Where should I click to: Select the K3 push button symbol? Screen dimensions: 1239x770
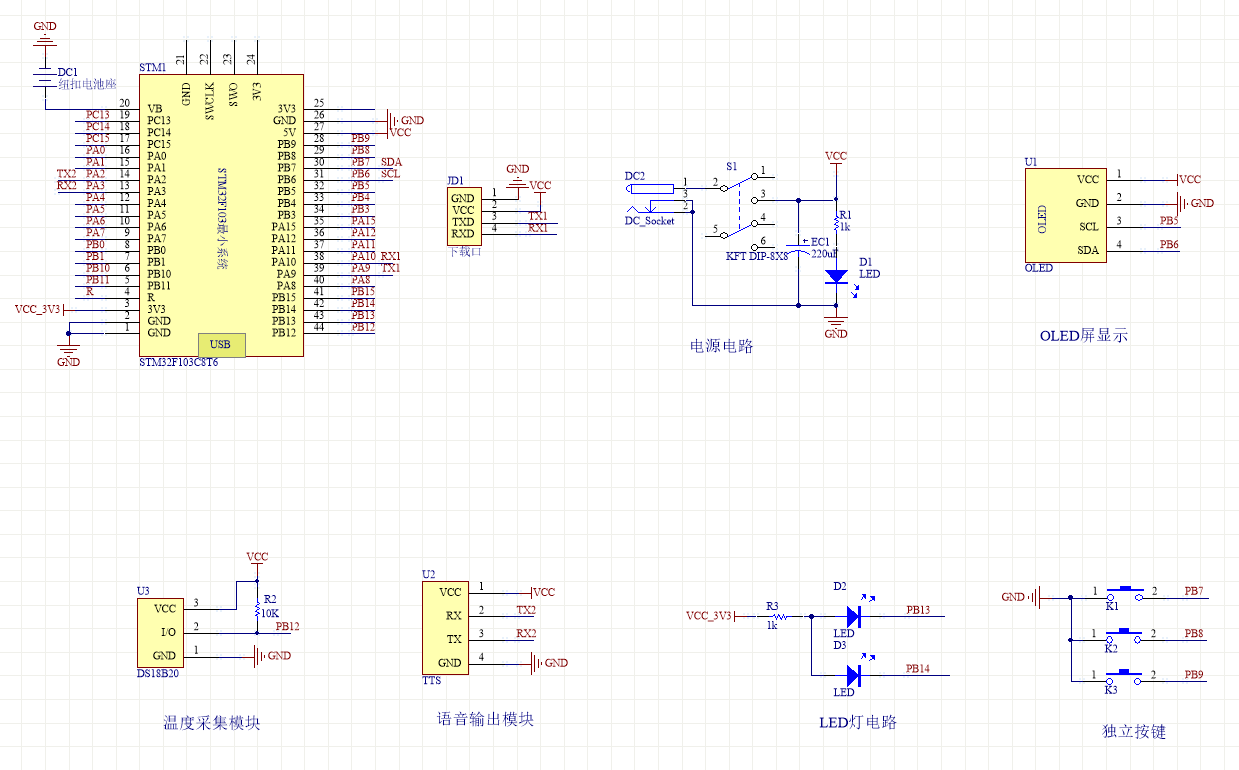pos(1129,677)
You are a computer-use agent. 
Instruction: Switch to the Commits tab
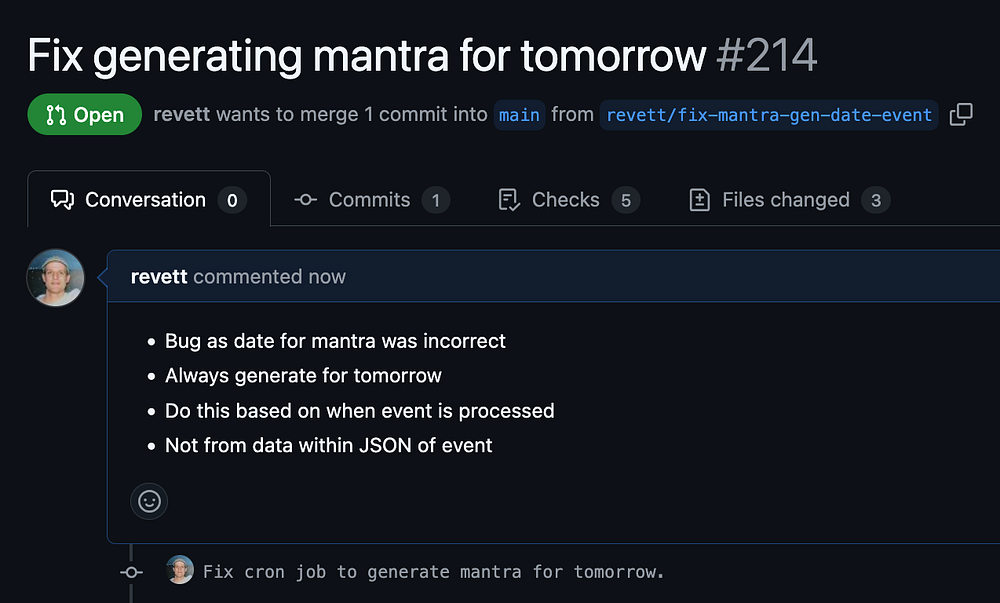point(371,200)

◆ REQUIRED WORK
The listing above needs to be output again exactly. Don't include the pictures.

◆ SOLUTION FOR THIS PROBLEM
Where should I click to: Select the K3 push button symbol? Screen dimensions: 1239x770
pos(1129,677)
You are a computer-use agent. 
Instruction: Switch to the Commits tab
point(371,200)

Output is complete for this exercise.